Il n'existe pas, dans la procédure d'octroi ou de refus de prestations d'assurances sociales, de droit formel à une expertise menée par un médecin externe à l'assurance (ATF 135 V 465 consid. 4.3). Toutefois, le Tribunal fédéral a précisé que lorsqu’une décision administrative s’appuie exclusivement sur l’appréciation d’un médecin interne à l’assureur social et que l’avis d’un médecin traitant ou d’un expert privé auquel on peut également attribuer un caractère probant laisse subsister des doutes même faibles quant à la fiabilité et la pertinence de cette appréciation, la cause ne saurait être tranchée en se fondant sur l’un ou l’autre de ces avis et il y a lieu de mettre en oeuvre une expertise par un médecin indépendant selon la procédure de l’art. 44 LPGA ou une expertise judiciaire (ATF 135 V 465 consid. 4.6) (voir également TF 9C_301/2013 du 4 septembre 2013 consid. 3 ; TF 9C_737/2012 du 19 mars 2013 consid. 2.3).

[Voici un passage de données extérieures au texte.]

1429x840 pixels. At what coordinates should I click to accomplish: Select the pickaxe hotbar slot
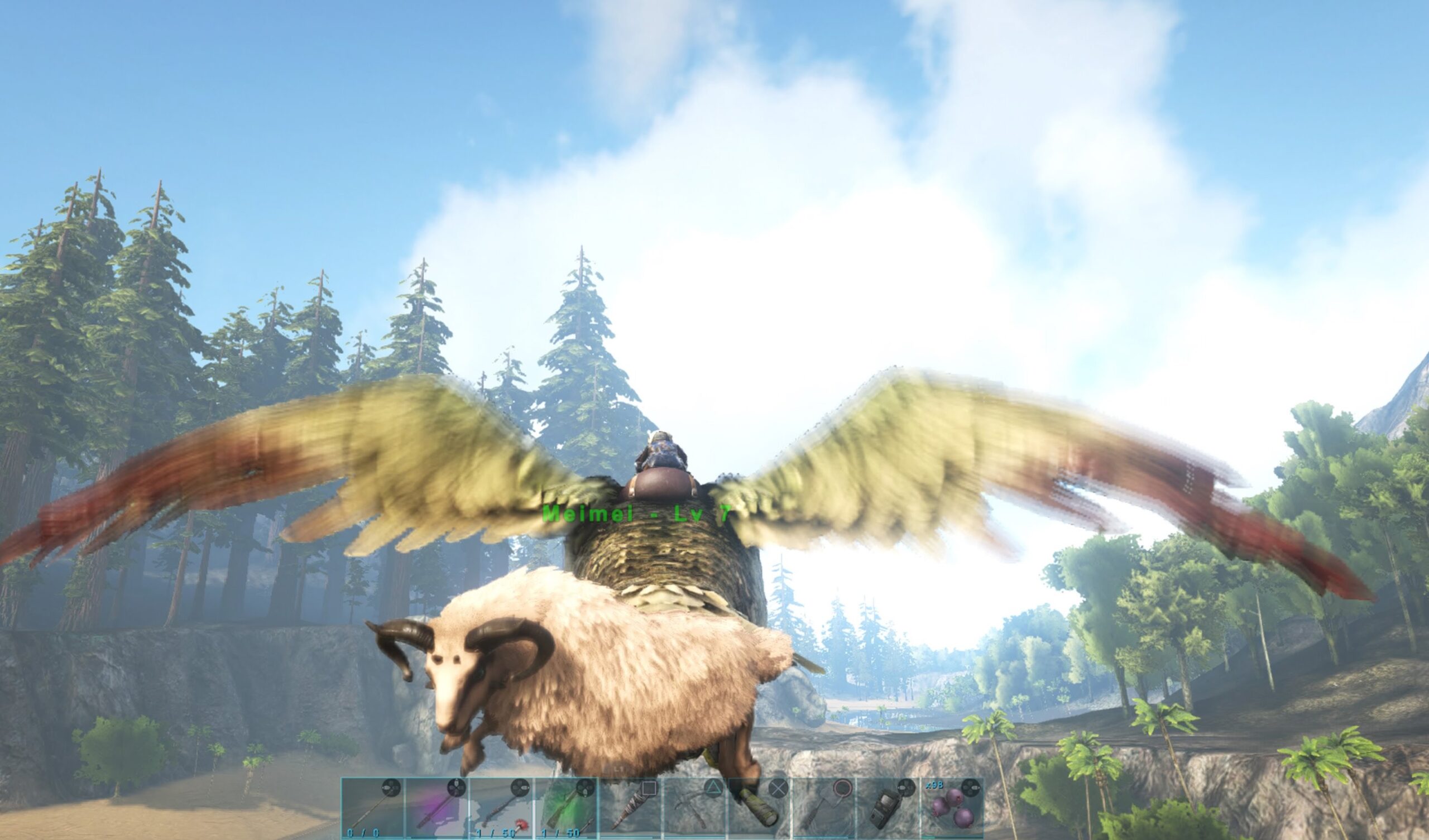click(x=696, y=808)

En principe, le juge ne s'écarte pas sans motifs impératifs des conclusions d'une expertise médicale judiciaire, la tâche de l'expert étant précisément de mettre ses connaissances spéciales à la disposition de la justice afin de l'éclairer sur les aspects médicaux d'un état de fait donné. Selon la jurisprudence, peut constituer une raison de s'écarter d'une expertise judiciaire le fait que celle-ci contient des contradictions, ou qu'une surexpertise ordonnée par le tribunal en infirme les conclusions de manière convaincante. En outre, lorsque d'autres spécialistes émettent des opinions contraires aptes à mettre sérieusement en doute la pertinence des déductions de l'expert, on ne peut exclure, selon les cas, une interprétation divergente des conclusions de ce dernier par le juge ou, au besoin, une instruction complémentaire sous la forme d'une nouvelle expertise médicale (ATF 125 V 351 consid. 3b/aa et les références).

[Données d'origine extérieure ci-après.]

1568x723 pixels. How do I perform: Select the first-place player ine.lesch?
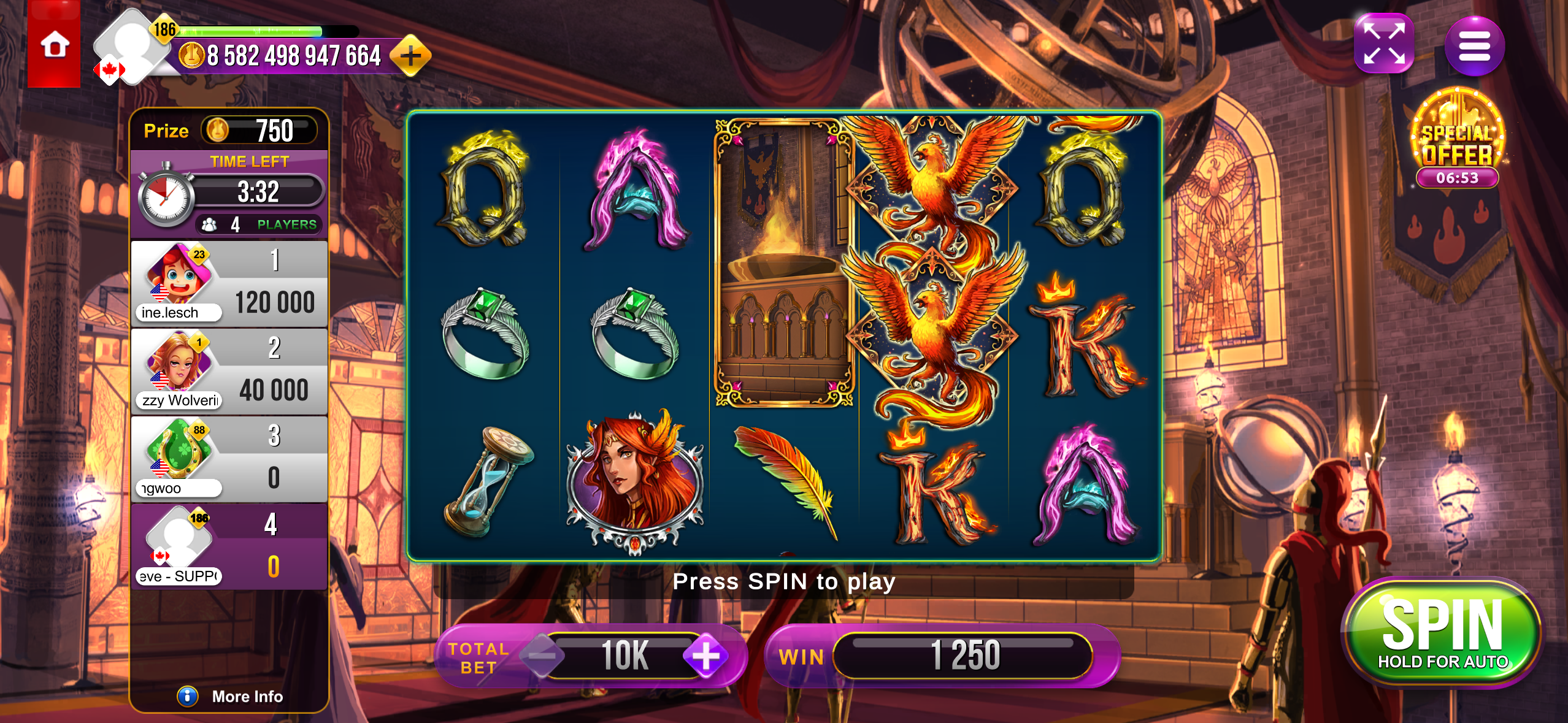(229, 283)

a) En l’occurrence, au vu des conclusions divergentes des médecins consultés par l’assurée, soit la Dresse B.________ (spécialiste en médecine interne générale) et les Drs K.________ et L.________ (tous deux rhumatologues) – tous les trois considérant que la recourante a une capacité de travail de 50% -, d’une part, et celles du Dr C., d’autre part, et en l’absence d’éléments permettant de les départager clairement, le tribunal a ordonné une expertise afin de clarifier les faits. A cet effet, il a mandaté la M. de [...], en particulier les Drs Q., spécialiste en médecine interne, S., spécialiste en psychiatrie et psychothérapie et G.________, spécialiste en rhumatologie.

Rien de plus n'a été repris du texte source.